Bond served as a member of council of the Society for Army Historical Research and as President of the British Commission for Military History.

==Death==
Bond died on 2 June 2025, at the age of 89.

==Honours==
- Named a Society for Army Historical Research Fellow, 2023

==Published works==
- Victorian military campaigns edited by Brian Bond. London: Hutchinson, [1967].
- Mapledurham House, the historic home of the Blount family: official guide: history and description of contents. Derby: English Life Publications, 1968.
- The Victorian army and the Staff College, 1854–1914, London: Eyre Methuen, 1972.
- Chief of staff: the diaries of Lieutenant General Sir Henry Pownall, edited by Brian Bond. London: Leo Cooper, 1972–1974.
- France and Belgium, 1939–1940 London: Davis-Poynter, 1975; Second edition under the title Britain, France and Belgium, 1939–1940 Oxford: Brassey's, 1990.
- War and society: a yearbook of military history edited by Brian Bond and Ian Roy. 2 volumes. London: Croom Helm, 1975–1977; New York: Holmes & Meier, 1975–1977.
- Liddell Hart: a study of his military thought. London: Cassell, 1977; New Brunswick: Rutgers University Press, 1977; Aldershot: Gregg Revivals in association with Department of War Studies, King's College London, 1991.
- British military policy between the two world wars, Oxford: Clarendon Press; New York: Oxford University Press, 1980
- War and society in Europe, 1870–1970 [Leicester]: Leicester University Press, in association with Fontana Paperbacks, 1983; London: Fontana Paperbacks, 1984; New York: St. Martin's Press, 1983; Stroud: Sutton, 1998.
- Staff officer: the diaries of Walter Guinness (first Lord Moyne), 1914–1918, edited by Brian Bond and Simon Robbins.

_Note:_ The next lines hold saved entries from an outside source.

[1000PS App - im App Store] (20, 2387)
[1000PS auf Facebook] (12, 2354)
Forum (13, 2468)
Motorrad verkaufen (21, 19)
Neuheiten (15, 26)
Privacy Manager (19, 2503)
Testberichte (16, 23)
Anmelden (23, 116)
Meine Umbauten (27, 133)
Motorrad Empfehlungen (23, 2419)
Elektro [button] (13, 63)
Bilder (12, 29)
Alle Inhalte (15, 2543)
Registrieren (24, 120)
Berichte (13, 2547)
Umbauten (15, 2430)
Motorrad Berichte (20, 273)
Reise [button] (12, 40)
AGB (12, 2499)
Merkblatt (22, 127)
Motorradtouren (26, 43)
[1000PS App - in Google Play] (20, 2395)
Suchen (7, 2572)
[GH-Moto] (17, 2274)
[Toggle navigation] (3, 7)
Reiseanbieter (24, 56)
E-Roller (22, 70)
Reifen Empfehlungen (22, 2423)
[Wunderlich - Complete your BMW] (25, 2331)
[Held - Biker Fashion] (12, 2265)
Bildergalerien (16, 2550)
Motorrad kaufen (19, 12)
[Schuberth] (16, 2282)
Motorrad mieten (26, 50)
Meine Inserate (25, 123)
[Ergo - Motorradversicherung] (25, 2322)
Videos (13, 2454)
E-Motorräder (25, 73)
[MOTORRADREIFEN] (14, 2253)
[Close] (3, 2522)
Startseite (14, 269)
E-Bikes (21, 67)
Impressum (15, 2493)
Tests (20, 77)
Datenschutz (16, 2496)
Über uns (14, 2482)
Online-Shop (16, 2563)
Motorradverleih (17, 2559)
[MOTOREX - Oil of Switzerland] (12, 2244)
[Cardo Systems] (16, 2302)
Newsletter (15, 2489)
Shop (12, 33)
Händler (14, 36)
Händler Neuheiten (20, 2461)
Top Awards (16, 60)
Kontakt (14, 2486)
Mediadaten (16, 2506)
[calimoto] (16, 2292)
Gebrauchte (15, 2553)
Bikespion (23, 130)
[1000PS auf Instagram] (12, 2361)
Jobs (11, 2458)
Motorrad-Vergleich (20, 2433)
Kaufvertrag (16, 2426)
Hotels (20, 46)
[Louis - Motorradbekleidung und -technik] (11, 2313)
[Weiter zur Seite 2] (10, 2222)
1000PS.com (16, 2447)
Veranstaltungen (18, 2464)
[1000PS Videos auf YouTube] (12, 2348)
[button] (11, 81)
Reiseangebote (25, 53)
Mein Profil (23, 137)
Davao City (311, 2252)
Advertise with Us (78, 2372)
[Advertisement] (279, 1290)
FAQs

London: Leo Cooper, 1987.
- The First World War and British military history, edited by Brian Bond. Oxford: Clarendon Press, 1991.
- Fallen stars: eleven studies of twentieth century military disasters, edited by Brian Bond. London: Brassey's Naval Annual (UK), 1991.
- The pursuit of victory: from Napoleon to Saddam Hussein, Oxford: Oxford University Press, 1996, 1998.
- The nature of future conflict: implications for force development by Brian Holden Reid ... [et al.]; edited by Brian Bond and Mungo Melvin. The Occasional Papers. Strategic and Combat Studies Institute, no. 36. Camberley: Strategic and Combat Studies Institute, 1998.
- Look to your front: studies in the First World War by the British Commission for Military History; Brian Bond et al. Staplehurst: Spellmount, 1999.
- Haig: a reappraisal 70 years on, edited by Brian Bond and Nigel Cave. London: Leo Cooper, 1999.
- Haig: a reappraisal 80 years on, edited by Brian Bond and Nigel Cave. Barnsley, Pen and Sword Books, 2009.
- The battle of France and Flanders 1940: sixty years on, edited by Brian Bond and Michael D. Taylor. Barnsley: Leo Cooper, 2001.
- The unquiet Western Front: Britain's role in literature and history. Cambridge: Cambridge University Press, 2002.
- The British General Staff: reform and innovation c.1890-1939, edited by David French and Brian Holden Reid in honour of: Brian Bond. London: Frank Cass, 2002.
- British and Japanese military leadership in the Far Eastern War, 1941–1945, edited by Brian Bond and Kyouichi Tachikawa. London: Frank Cass, 2004.
- The war memoirs of Earl Stanhope, General Staff Officer in France, 1914–1918 by Lieutenant Colonel Earl Stanhope, edited by Brian Bond. Brighton: Tom Donovan Editions, 2006.
- Military historian: My part in the birth and development of War Studies 1966-2016, Solihull, West Midlands: Helion and Company, 2018.